Isabel Hardman Isabel Hardman

A dose of understanding

They may be dangerous, but anti-vaxxers still just want to protect their children

What a baffling group of people anti-vaxxers are. They rail against one of the miracles of modern medicine, peddling scare stories about vaccines which had nearly eradicated many deadly childhood illnesses in the developed world.

Baffling, of course, is too soft a word for many: they’re dangerous, because their anti-science views don’t just put their own children at risk, but wider society. The uptake of the measles, mumps and rubella vaccine in Britain is at 87.5 per cent. This sounds a lot, but isn’t close to the 95 per cent threshold that the World Health Organisation (WHO) says will ensure ‘herd immunity’ — which is when a disease cannot spread through a community. In the first six months of 2018, there were more than 41,000 cases of measles in Europe, nearly double the number over the whole of the previous year.

The WHO has named what it calls ‘vaccine hesitancy’ as one of the ten biggest threats to global health in 2019. In developing countries, parents are scared away from vaccines by superstition. In Britain, the anti-vax movement spreads through WhatsApp and Facebook. NHS England boss Simon Stevens said recently that parents at his children’s school were sharing fake stories about vaccines, and warned that this was ‘as irresponsible as it is to say don’t bother to tell your kids to look both ways before they cross the road’.

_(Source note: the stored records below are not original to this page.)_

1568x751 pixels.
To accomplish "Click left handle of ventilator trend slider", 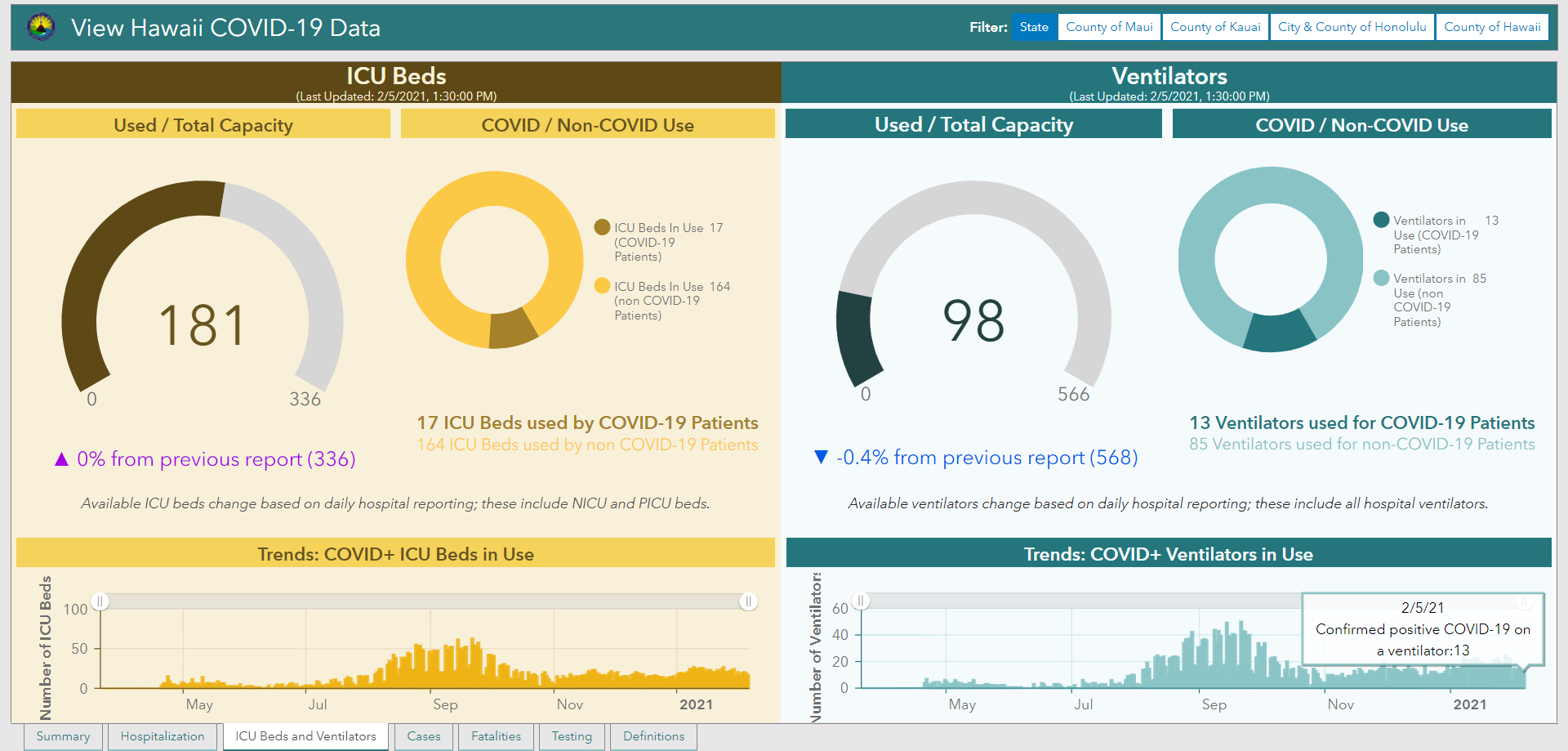I will [x=861, y=601].
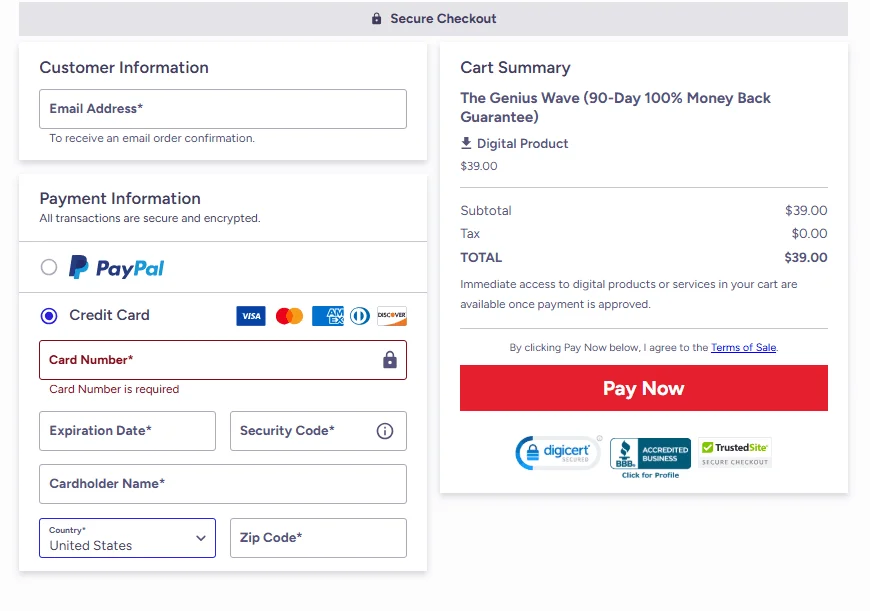Select the Credit Card radio button
Viewport: 870px width, 611px height.
49,316
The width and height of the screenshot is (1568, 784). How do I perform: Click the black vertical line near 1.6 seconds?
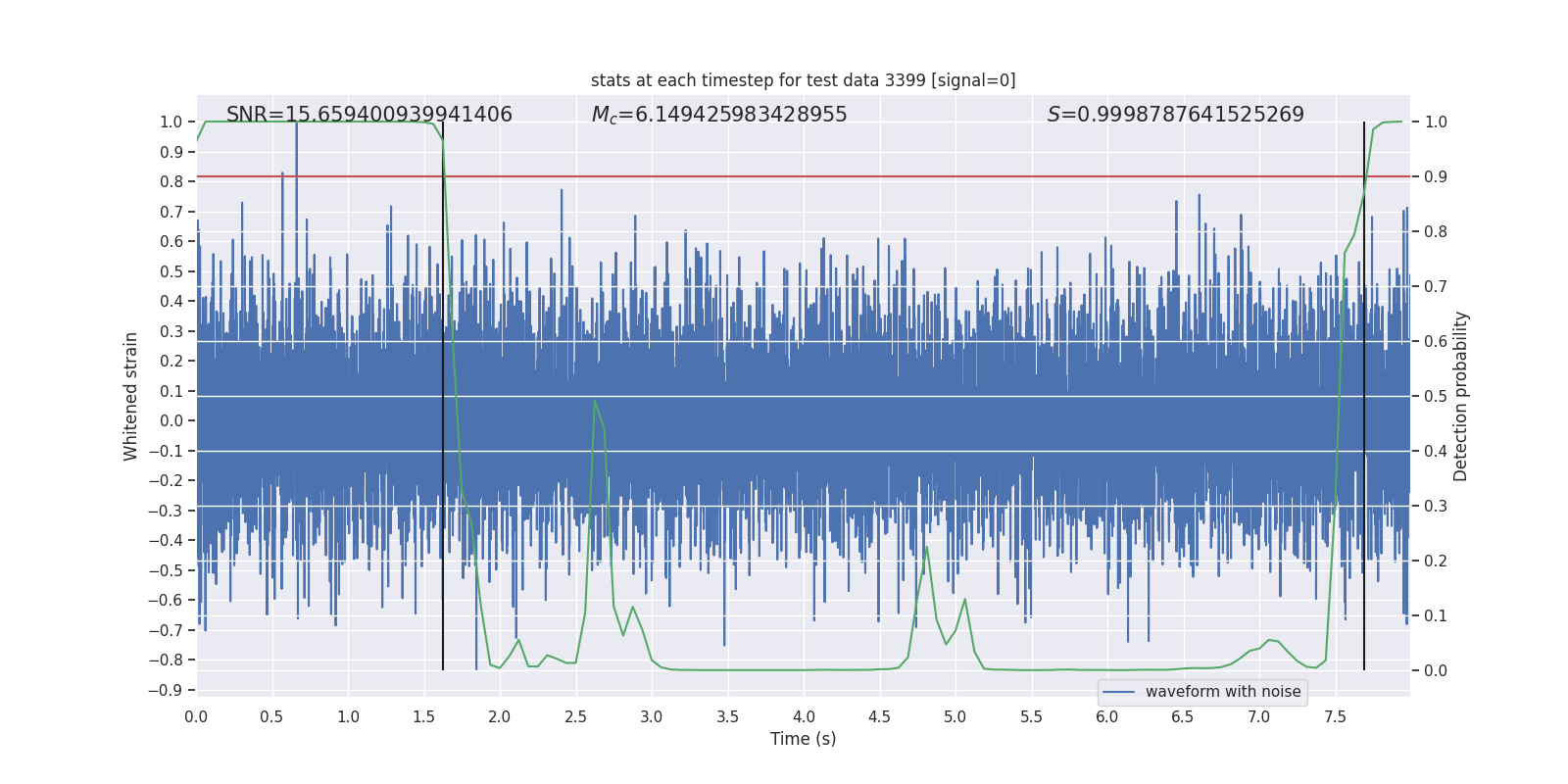tap(443, 392)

Magda Taylor is one of those British campaigners against vaccines. She runs a group called The Informed Parent, and in her eyes, the scientific community isn’t being open with parents about these problems, preferring to shout down anyone who raises concerns. Taylor and others often focus on the failure of medics to give parents the full details about the side effects of vaccinations, including very rare but potentially deadly allergic reactions.